Cooke’s paper illustrates a probabilistic approach to obtaining estimates of dose-response relations from combined animal, human, data-poor, and data-rich results in a chemical toxicity knowledge base founded on Bayesian Belief Networks (in his example, non-parametric, continuous BBNs).  He demonstrates the possibility of employing nonparametric or generalizable statistical methods to obtain a probabilistic understanding of the response of interest in the context of the chemical’s toxicological knowledge base.  This in in contrast to the uncertainty factor approach which presupposes there is only limited understanding of the dose-response relationship at relevant human exposures which we might hope to obtain.  While we are a ways away from abandoning the RfD approach, Cooke acknowledges that it may be difficult to rely only on dose-response modeling.  His approach initializes on current practice, while promising a rapid and simple inference mechanism capable of deriving indicators in toxicological indicators and amenable to inclusion in broader decision-making models.

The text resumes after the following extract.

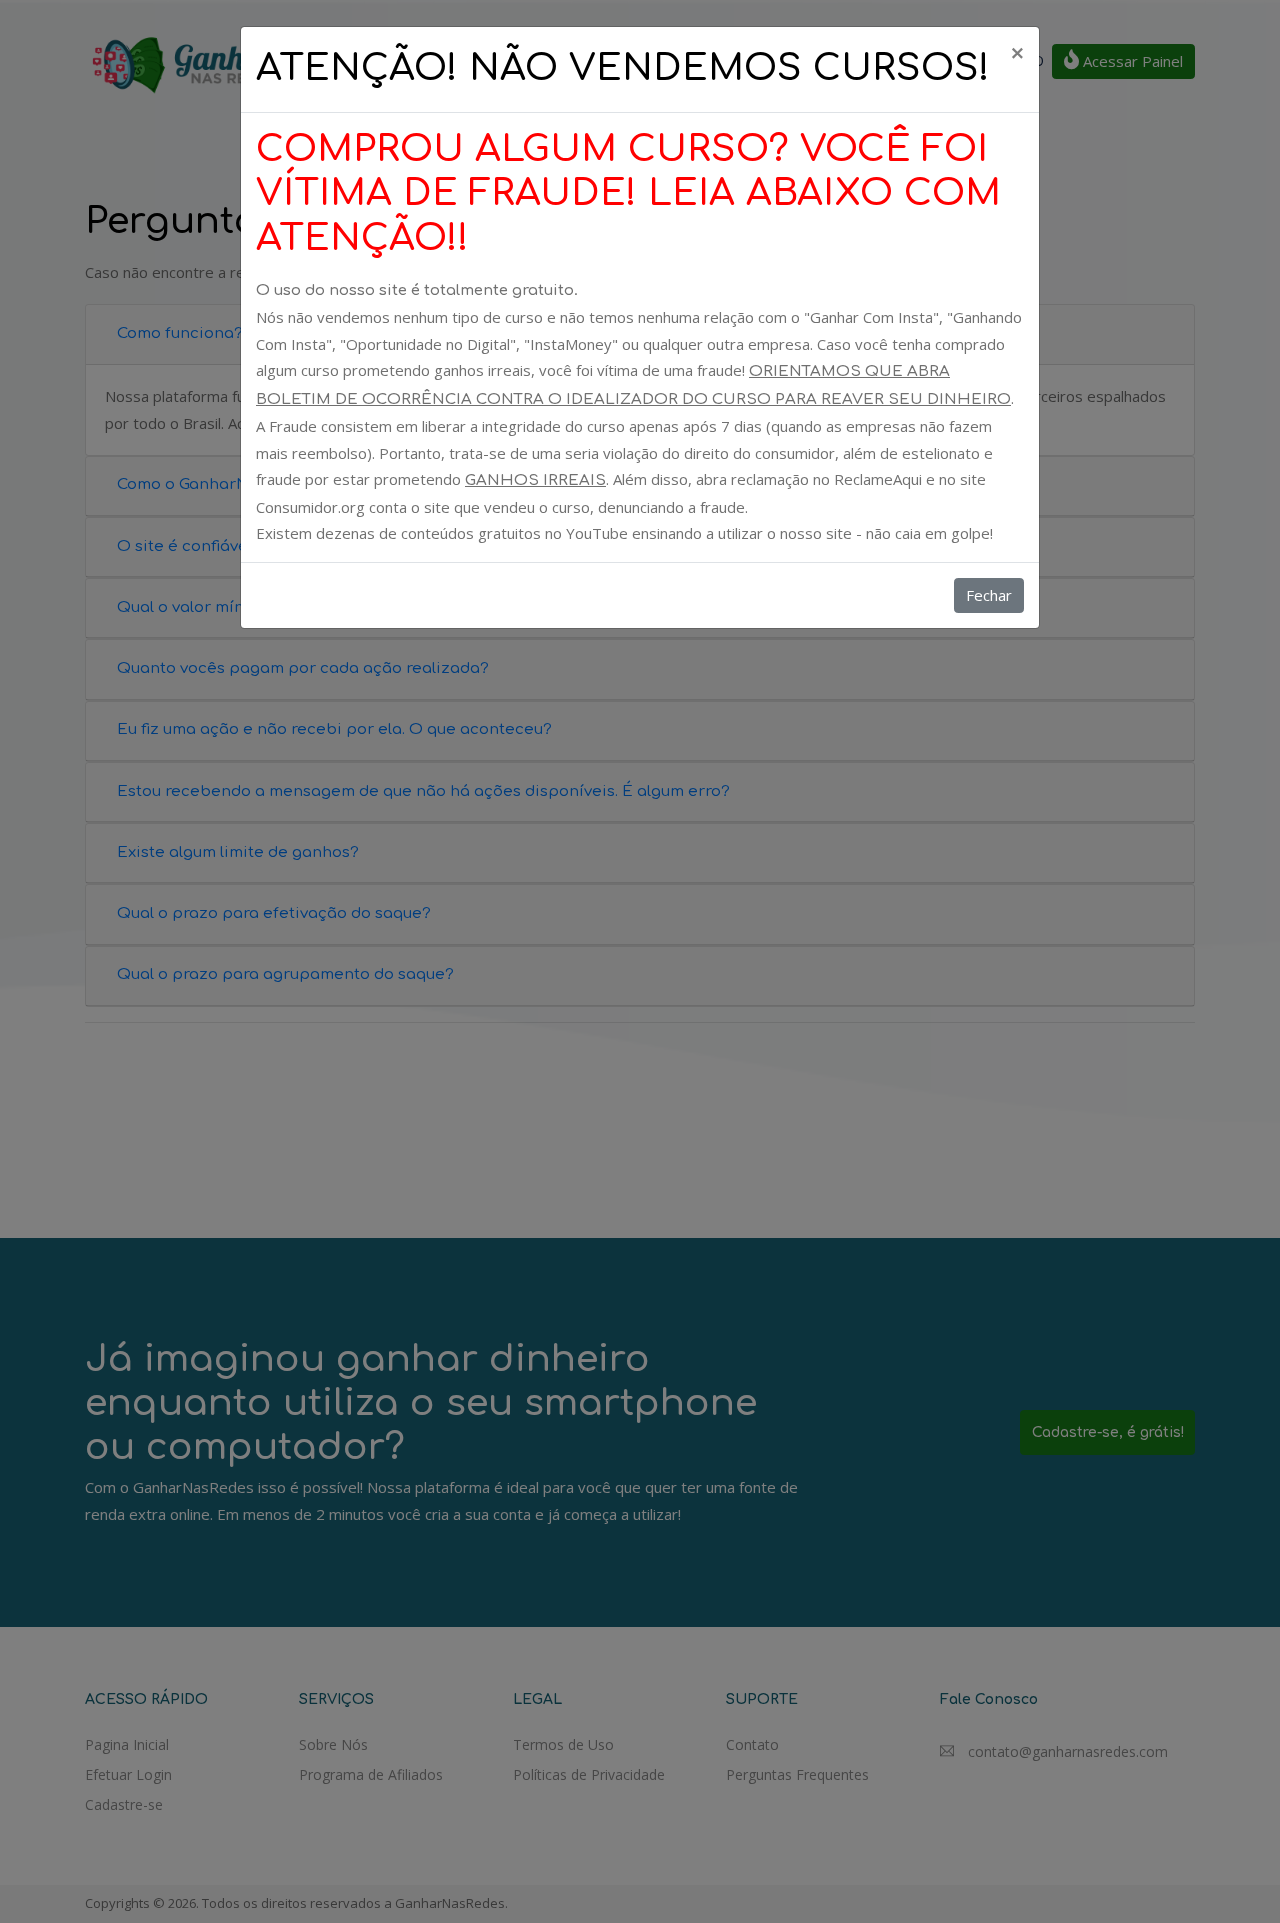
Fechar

Bayesian networks are remarkable graphical models for organizing joint probability distributions according to the conditional independence relationships extant in a dataset.  Another way of saying this is that people usually process information according to hypotheses linking the objects they observe.  People don’t connect objects intellectually unless the hypotheses connect.  One of my PhD advisors at Carnegie Mellon, Mitchell Small, introduced me to the Bayesian Network as a way to combine information from health effects studies to support risk assessment, but as a postdoctoral fellow, I started to look at Bayesian networks as a potential data mining tool.  However you look at them, they are elegant computational models with a compelling axiomatic basis for philosophical reasoning, to boot.  For me, they helped me understand and visualize Bayes’ rule as a graduate student, and now I’m hoping to use them more as a data mining technique to model drinking water distribution system reliability.  For these applications, I am thinking that learning the networks from my datasets will be indispensable.

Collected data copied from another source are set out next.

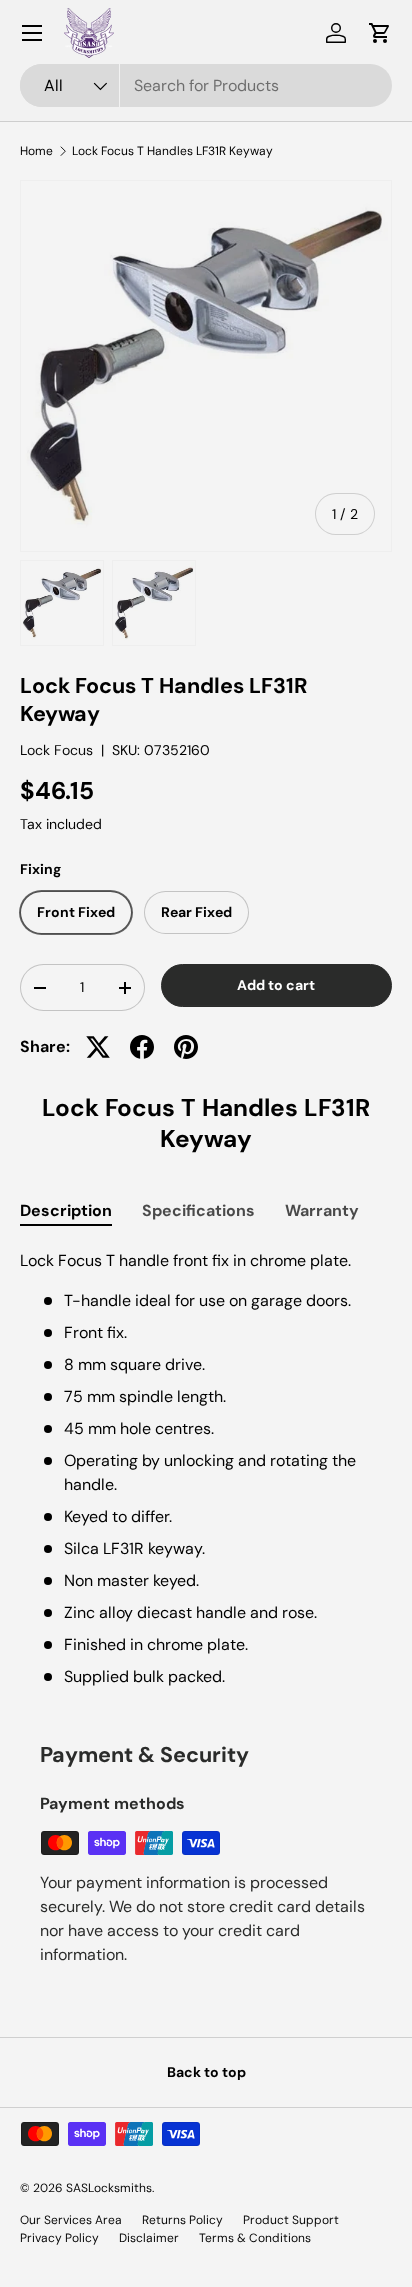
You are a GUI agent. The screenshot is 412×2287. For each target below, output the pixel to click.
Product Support (291, 2220)
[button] (380, 33)
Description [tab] (66, 1210)
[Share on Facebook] (142, 1047)
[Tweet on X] (98, 1047)
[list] (206, 366)
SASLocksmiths (109, 2188)
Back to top (206, 2072)
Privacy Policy (59, 2238)
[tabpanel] (206, 1469)
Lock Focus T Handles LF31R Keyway (172, 151)
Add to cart (276, 985)
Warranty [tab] (322, 1210)
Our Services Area (71, 2220)
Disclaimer (149, 2238)
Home (36, 151)
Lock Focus (56, 750)
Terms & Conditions (255, 2238)
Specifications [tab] (198, 1210)
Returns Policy (182, 2220)
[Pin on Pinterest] (186, 1047)
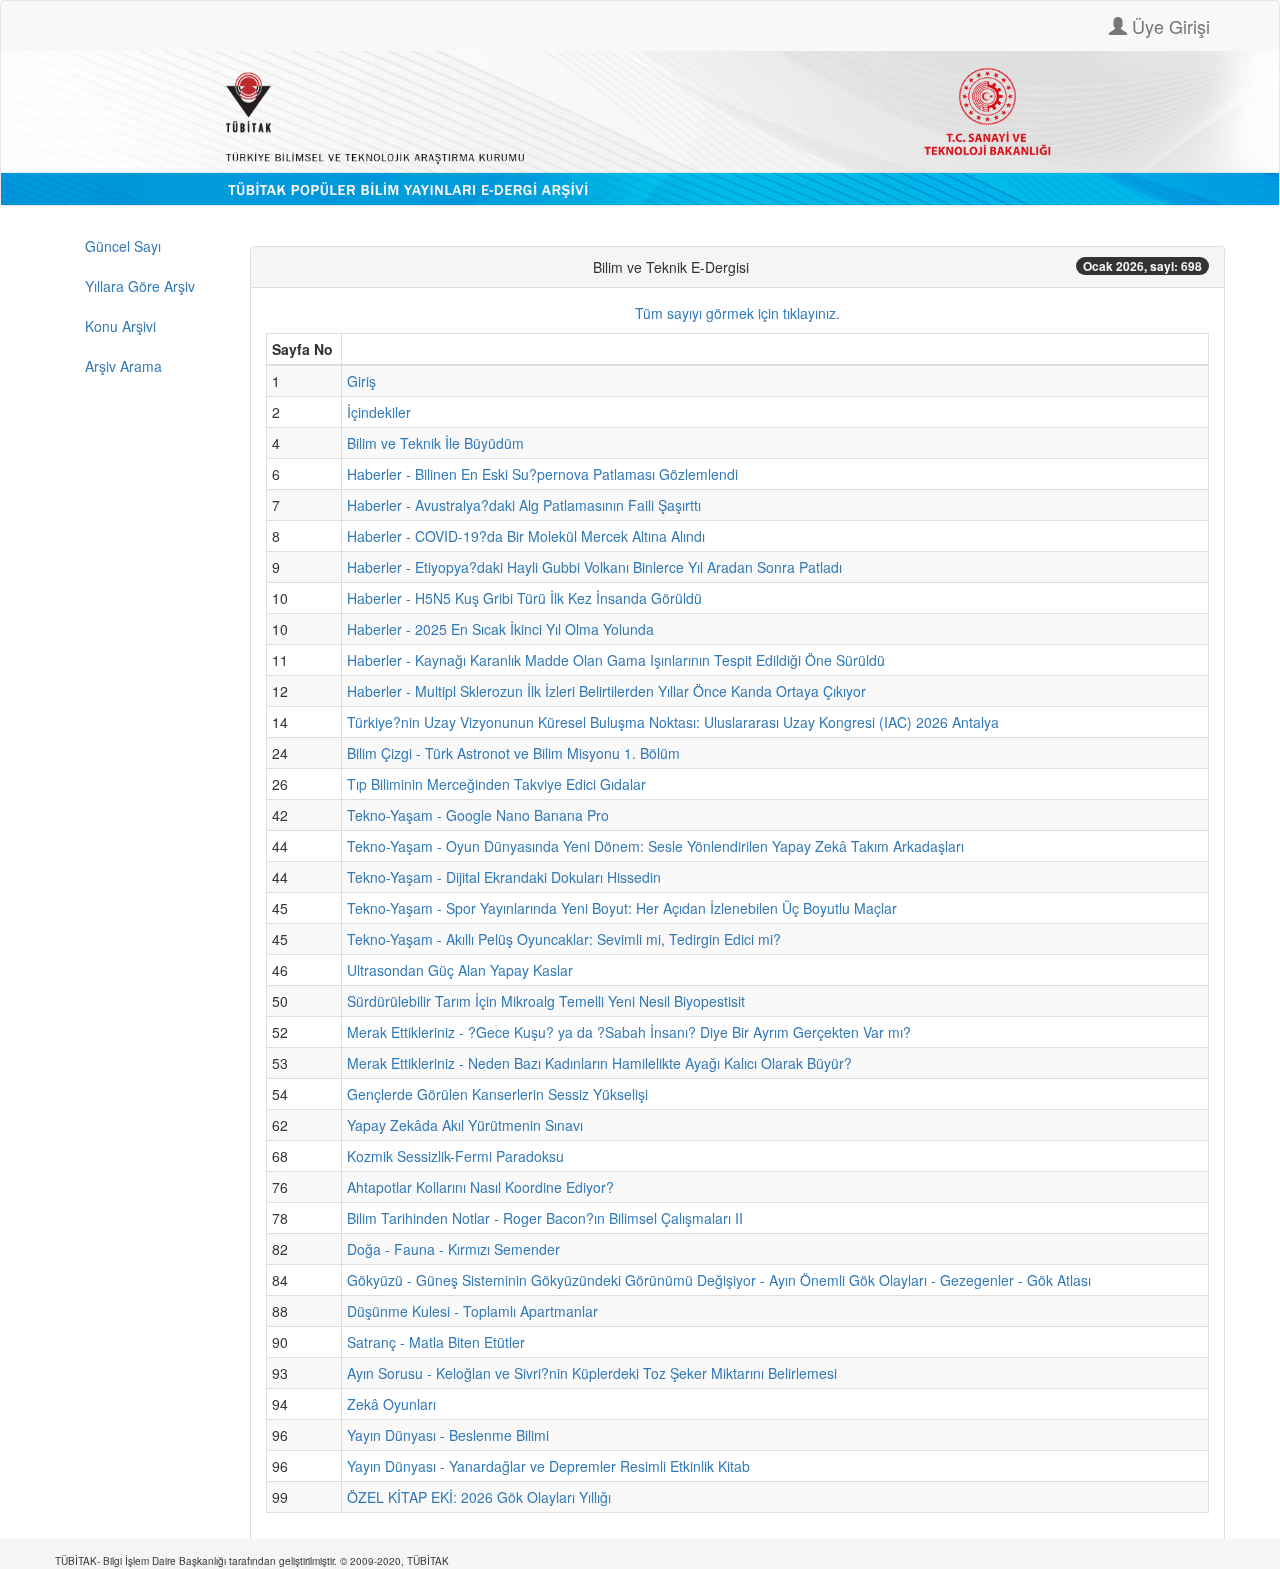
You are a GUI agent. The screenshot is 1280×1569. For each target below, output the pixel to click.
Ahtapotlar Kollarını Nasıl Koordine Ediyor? (480, 1187)
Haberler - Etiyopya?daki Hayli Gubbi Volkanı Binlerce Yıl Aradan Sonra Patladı (594, 567)
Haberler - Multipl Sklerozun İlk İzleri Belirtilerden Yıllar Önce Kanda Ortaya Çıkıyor (606, 691)
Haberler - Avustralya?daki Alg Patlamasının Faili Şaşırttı (524, 505)
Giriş (361, 381)
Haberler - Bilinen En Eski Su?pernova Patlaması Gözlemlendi (542, 474)
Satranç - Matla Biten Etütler (436, 1342)
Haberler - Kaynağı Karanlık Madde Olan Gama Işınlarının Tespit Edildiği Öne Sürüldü (616, 660)
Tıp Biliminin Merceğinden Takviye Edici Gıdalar (496, 784)
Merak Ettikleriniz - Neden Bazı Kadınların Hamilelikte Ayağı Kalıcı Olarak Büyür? (599, 1063)
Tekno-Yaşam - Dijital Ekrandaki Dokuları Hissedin (504, 877)
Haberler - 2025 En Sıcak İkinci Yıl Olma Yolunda (500, 629)
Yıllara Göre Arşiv (140, 286)
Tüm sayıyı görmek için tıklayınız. (737, 313)
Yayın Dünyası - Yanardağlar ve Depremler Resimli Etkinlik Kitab (548, 1466)
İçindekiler (379, 412)
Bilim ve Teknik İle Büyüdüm (435, 443)
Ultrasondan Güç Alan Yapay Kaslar (460, 970)
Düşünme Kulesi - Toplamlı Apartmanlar (472, 1311)
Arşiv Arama (123, 366)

OK, so learning Bayesian networks hasn’t been the exclusive focus of my thoughts in preparing this research.  Most of the past month has been a more thorough reading of the first few parts of Judea Pearl’s Probabilistic Reasoning in Intelligent Systems, but I have found a really cool paper by an Italian geneticist whose integrated several of the most popular network learning algorithms into an R package (bnlearn) for learning both the structure and parameters of a Bayesian network.  I originally came across his article last March or so when working with some JHU colleagues on using Bayesian Networks to predict missing data in a public hurricane loss model database, but we didn’t learn our network from data, and made some simplifying assumptions that did not require the sophisticated set of techniques in the linked paper.  Having read Marco Scutari’s paper several more times in the past week, I’m very impressed at the resource that he’s constructed.  It also helps a lot that it is in my favorite programming environment. There are many tools that learn either structure or parameters of Bayesian networks, but doing both at the same time has generally been left alone.  While Scutari’s package doesn’t do both at the same time, a researcher can come close, especially when using the bootstrapping or cross-validation utilities included in bnlearn.

Because of Scutari and bnlearn, I am excited to move further with the modeling I’m doing.  As an environmental engineer who wants to use computer science, not necessarily create it, I’m very pleased he’s made this tool available.